これは、お腹が空いた時にお菓子を食べて、満腹になったように錯覚するのと似ています。
「ご飯の前にお菓子を食べたらダメ!」と叱られた経験、ありませんか?
ゲームのやりすぎによって、現実世界でのリアルな体験を奪われてしまう危険性があるのです。
知性を育てるのは“身体を使うこと”
ここ数年でAI(人工知能)の進化が目覚ましく、社会を大きく変えています。
AIが持つのは、インターネット上の情報から得た「知能」。
一方、人間が持つ「知性」は、自分自身の身体での経験から生まれるものといわれています。
京都大学の明和政子先生によると、 脳にはON状態とOFF状態があり、
ON状態は“集中ネットワーク”といって意識化、言語化や計画・実行している時の状態。
たとえば集中して考えている時や勉強して記憶している時などの状態です。
OFF状態は“ぼーっとネットワーク”といって、その名の通りぼーっとしている時や、何かに没頭している状態。
たとえば、シャワーを浴びている時、楽器演奏、雑巾がけなどに没頭している時がOFFの状態です。

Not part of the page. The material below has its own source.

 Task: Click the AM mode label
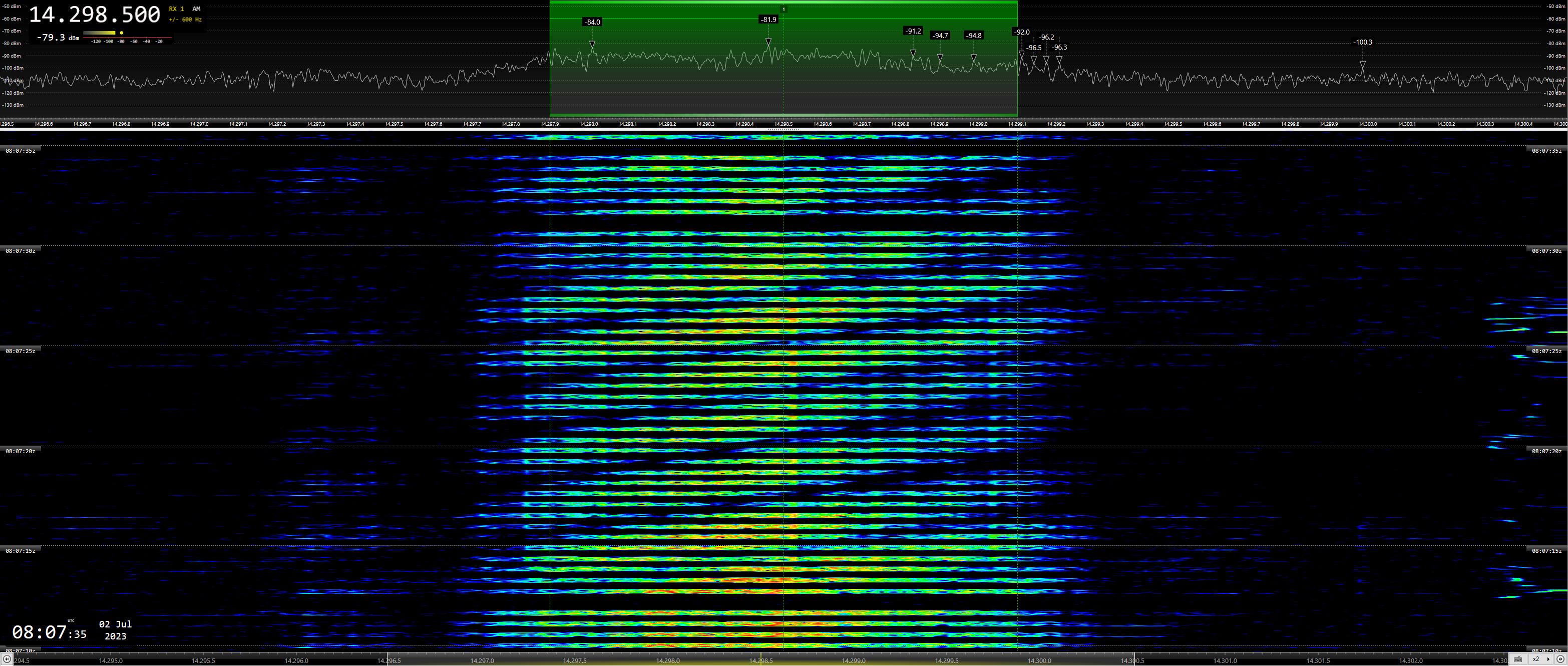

実はこの“ぼーっとしている時”・“没頭している時”のOFF状態で、神経回路がつながり「ひらめき」が生まれることが分かっていて、これこそが創造的知性の根幹といわれています。
ニュートンがりんごが木から落ちるのをぼーっと見ていて万有引力を発見した、という話にも通じますね。
ONとOFFの切り替えを担っているのが、“気づきネットワーク”と呼ばれる、自分の内側に意識を向ける時に働く脳の機能です。 これはジョギングや泥遊びなど、身体を通した体験によって活性化されます。
つまり、子どもたちの「知性」の土台をつくるのは、身体を使ったリアルな体験なのです。
(参考:明和政子『ヒトの発達の謎を解く』)
“ぼーっとする時間”こそ、知性の源泉

こうした知識をもって、AIが広がり“コスパ・タイパ”が求められる今の社会を見渡すと、
子どもたちがゲームやスマホなど外部からの情報にさらされすぎて、
“ぼーっとする時間”や“自分の内側に意識を向ける時間”がどれくらいあるのか、と心配になります。
風の音を聞いたり、木漏れ日を見たり、虫を眺めたり。
そんな何気ない“間”が、子どもたちの知性を育てる豊かな時間なのです。
そんな認識が広がれば、ゲームやスマホを置いて自然の中に子どもを連れ出し、
ぼーっとしている子どもたちを大らかに見守り、待つことができるようになるのではないでしょうか。
【まとめ】身体を使い、ぼーっとする。それが未来を育てる

このような理由から、身体を使うこと・ぼーっとすることは、知性を育むうえでとても大切です。
AIにはできない、深くて豊かな知性は、“動いて・感じて・内省する”時間の中に育っていきます。
子どもたちの創造的知性を育むためにも、
この夏休みは、ぜひゲームやスマホから一歩離れて、
親子で自然の中に出かけ、“身体を動かして、ぼーっとする時間”を過ごしてみてください。